### TASK DETAILS
Which lines of the listing below contain the word "icon"? Return them.

### EXTRACTED ENTRIES
────
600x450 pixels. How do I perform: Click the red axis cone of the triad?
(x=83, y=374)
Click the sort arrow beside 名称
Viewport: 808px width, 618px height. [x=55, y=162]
────
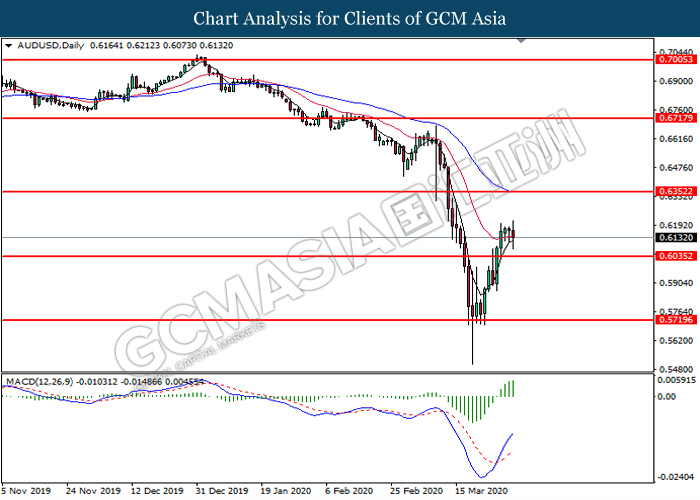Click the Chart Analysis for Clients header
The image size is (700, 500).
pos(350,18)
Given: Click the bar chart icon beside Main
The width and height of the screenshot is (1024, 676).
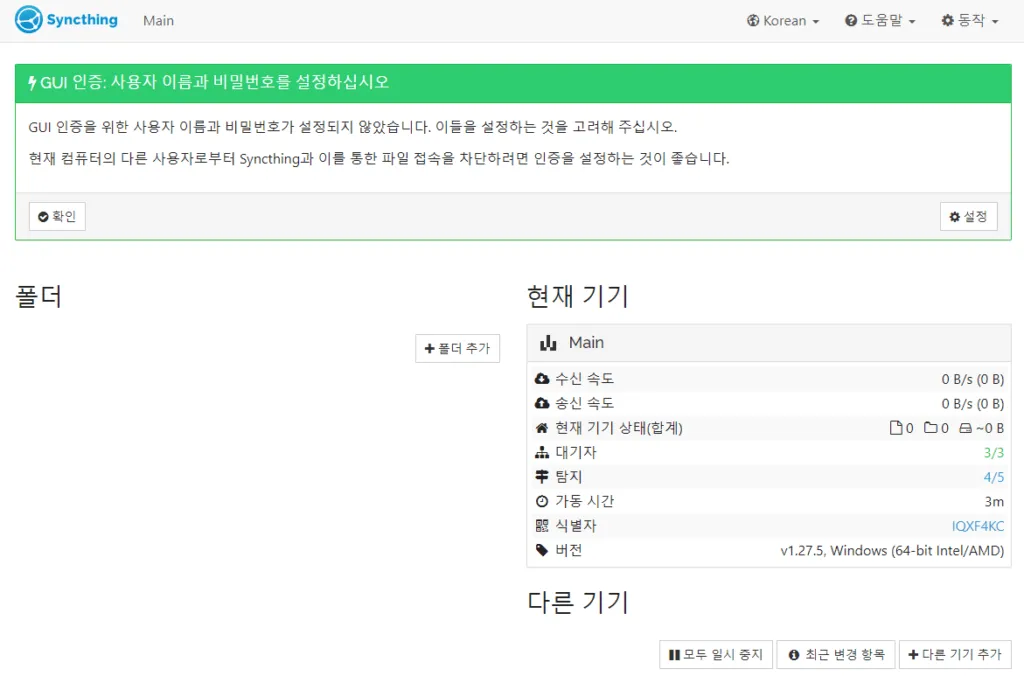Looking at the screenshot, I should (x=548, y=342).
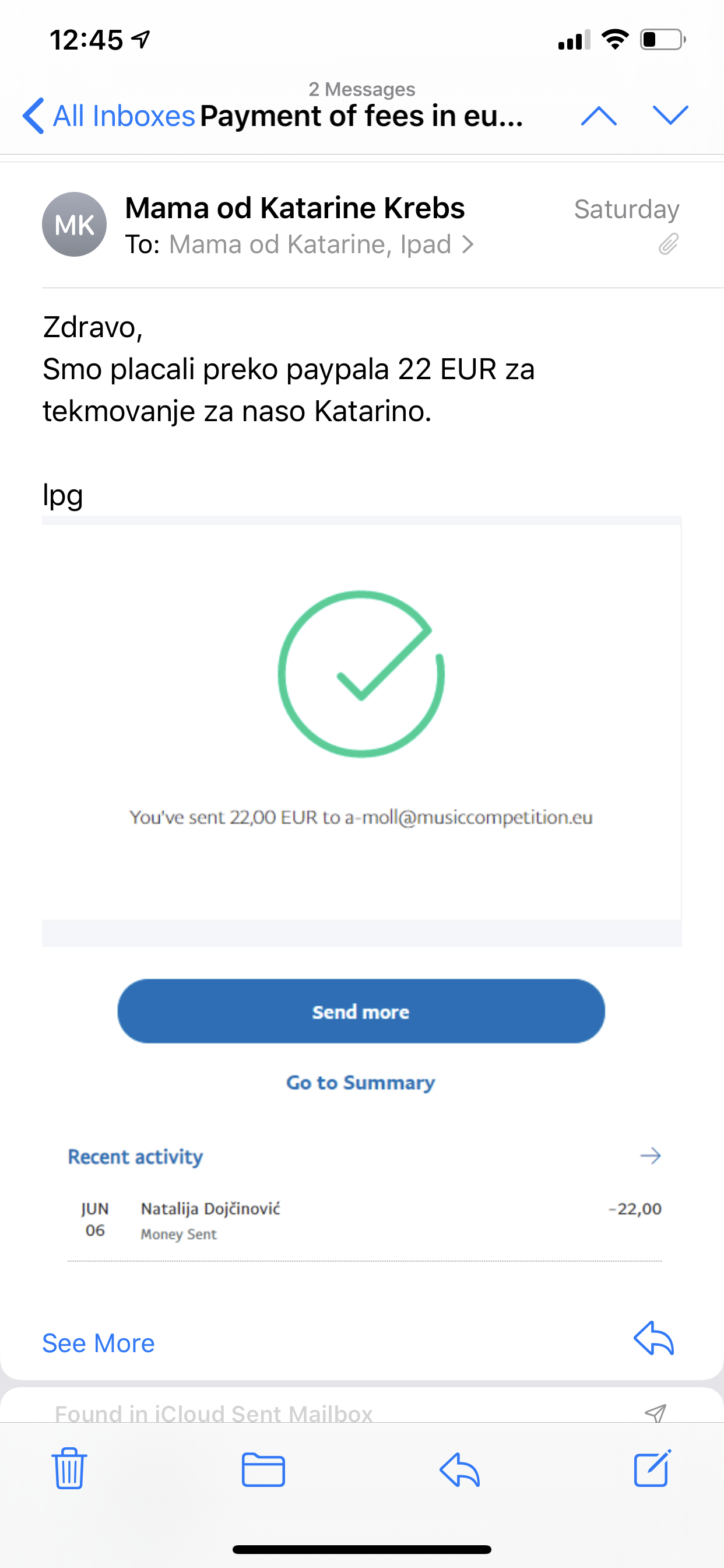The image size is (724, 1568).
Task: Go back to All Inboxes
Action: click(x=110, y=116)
────
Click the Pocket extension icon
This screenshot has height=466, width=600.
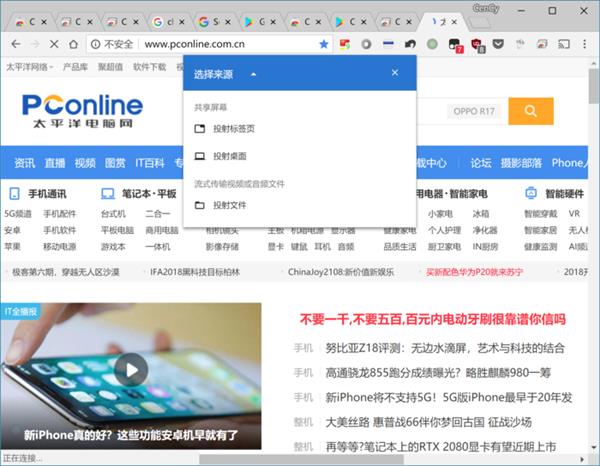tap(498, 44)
────
### RESPONSE AREA
Given: Click the bar chart icon beside Main
Click the Pocket extension icon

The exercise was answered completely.